Я поняла, что нервничаю. Думала, через кого она выйдет на связь? Через мужа? Через брата? Я напряглась, готовая отстаивать свою жизнь, на которую должен был пролиться очередной ковш.
Ко мне пришел страх. Мне еще нужно было доказать ей, что она меня обидела! Но еще через двое суток поняла, что ничего не будет! Совсем ничего. Она прочитала и посчитала меня «психушкой, которая взбеленилась на пустом месте» – как это бывало всегда. Всегда, когда я хотела что-то изменить.
Тишина была для меня такой неожиданностью, что я долго к ней прислушивалась. Неужели все? Еще через пару дней я подумала, что будет обычное прощение, как после крупных скандалов. Что через пару месяцев она может позвонить и спросить, как ни в чем не бывало «Ну, какие у тебя новости?»
И в этот момент внутри что-то сорвалось.
Следом за страхом пришел гнев. Я не хотела, чтобы меня прощали! Я хотела, чтобы меня поняли. Услышали. И признали, что вместо того, чтобы прощать, нужно исправлять причиненный вред.
А ведь письмо я писала с другой целью… Я выстраивала бетонный забор, чтобы прекратить ее присутствие в моей жизни.
До тех пор, пока я не почувствовала, что ее больше нет, я даже не позволяла себе сказать, чего я хочу на самом деле.
Она должна была понять! Прийти в отчаяние. Она должна испытать чувство стыда за то как поступала с дочерью. Я жаждала справедливости. Несколько суток я ходила, пылая и возмущаясь – и к концу возмущения я стала вспоминать. Стала вспоминать, что чувствовала при тех или иных событиях. Я и не думала, что я что-то забыла! Но оказывается, я многого не помнила.
Я не имела права чувствовать то, что могло обидеть маму, или поколебать ее значимость. И пока я не позволила себе возмутиться, я не могла до этих чувств добраться.
Тогда я поняла, что процесс запустила такой, который остановится только тогда, когда закончится. И сколько его впереди, никто не знает.
Я наконец-то стала испытывать те чувства, которые испытывала. Вулкан взорвался. Обида была смешана со злостью. Мне хотелось ее выгнать из своей жизни.
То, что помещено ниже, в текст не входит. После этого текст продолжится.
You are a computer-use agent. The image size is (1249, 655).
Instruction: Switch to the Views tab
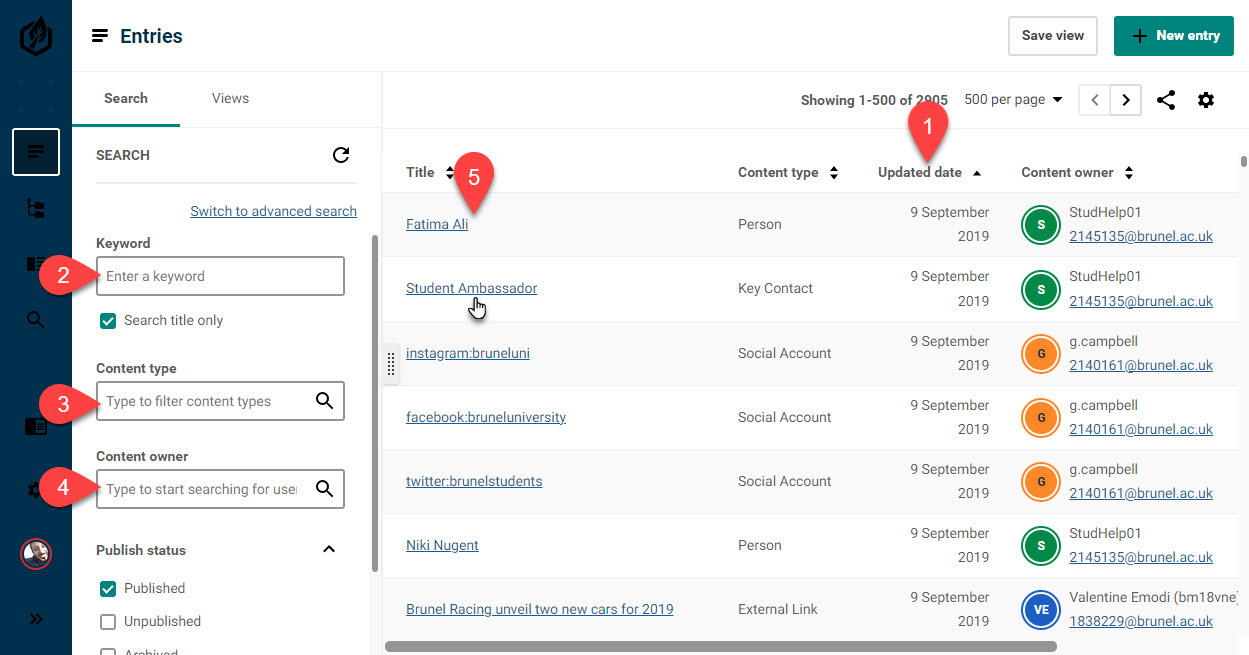[230, 98]
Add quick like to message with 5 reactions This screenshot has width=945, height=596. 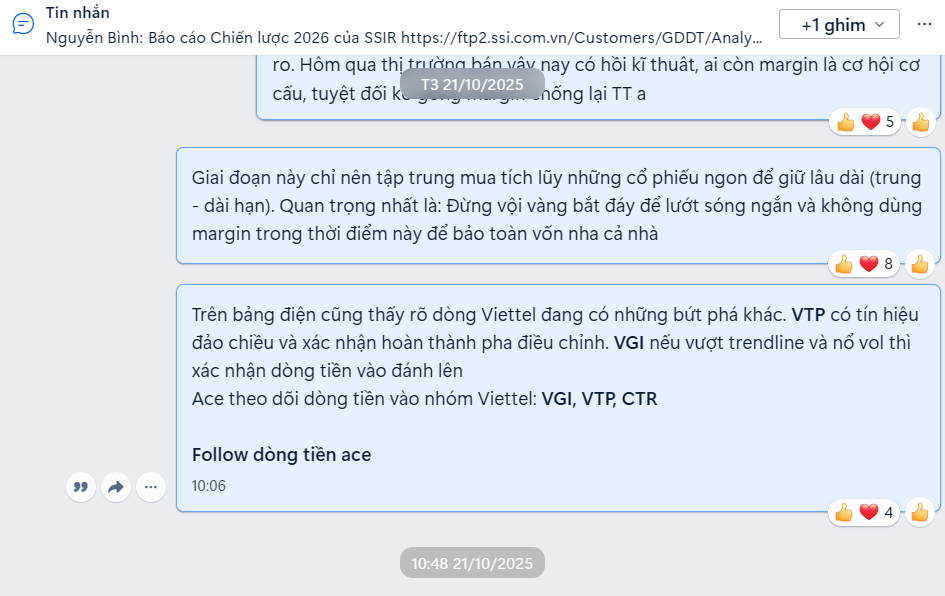click(920, 122)
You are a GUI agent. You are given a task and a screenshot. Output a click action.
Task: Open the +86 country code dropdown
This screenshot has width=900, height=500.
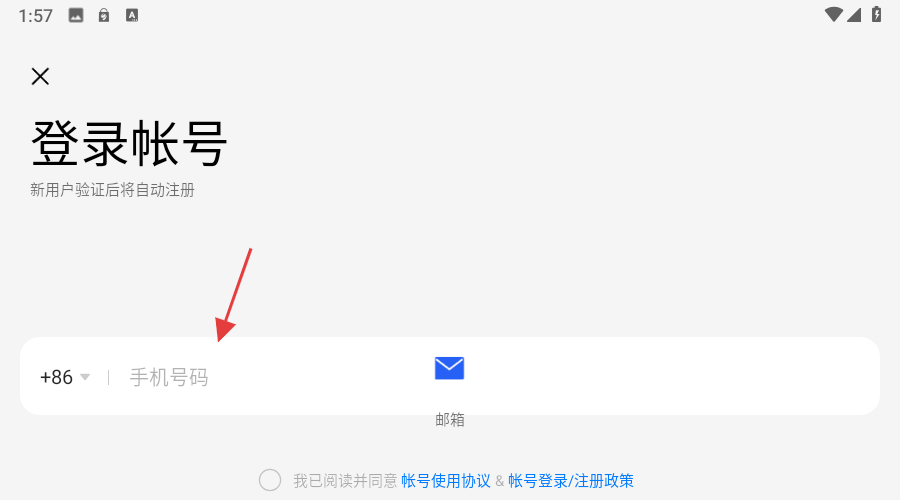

Воспоминания стали вылетать колючими осколками. Стала вылезать моя настоящая жизнь, которую я старательно забыла. Я вспоминала, как это – когда меня предавали, мной манипулировали, мной рассчитывались за свое спокойствие, меня намазывали на тщеславие. Как бросали тогда, когда я нуждалась в помощи или защите, говоря при этом – ну-ка сама, почему кто-то должен за тебя делать? И я оставалась одна перед лицом тех неприятностей, при которых семья сплачивается. И моим единственным оружием было внушенное мне убеждение, что семья всегда поддержит. В следующий раз.
Как учили за все прощать, потому что в этом заключалось постижение истинной любви.
Я поняла, что мама была всегда оправдана в моих глазах. Заранее, что бы ни сделала, я ее уже оправдала, потому что она мама. Кто придумал этот институт индульгенции, я не знаю. Может быть я сама, потому что так было легче, чем оправдывать ее каждый раз в момент, когда больно.
Ничего специально не разматывала – готовила обеды, училась, заботилась о детях и строила планы на лето – и по нескольку раз в день выпадала из действительности, погружаясь в свои прошлые переживания. Становясь полностью безразличной к настоящей жизни. Выползала из них совершенно избитая – чтобы через несколько часов вспомнить что-то еще.
Я вдруг поняла, куда у меня уходило столько жизненных сил, что в 20 лет на тестировании, которое проводили тренирующиеся студенты-психологи в университете, у меня обнаружилось нервное истощение (ну или как там называется оно у психологов). Они уходили на обеление в собственных глазах мамы, на поиск оправданий ее поступкам. Потому что мама не может быть плохой. И если ты считаешь маму плохой – ты мало любишь ее.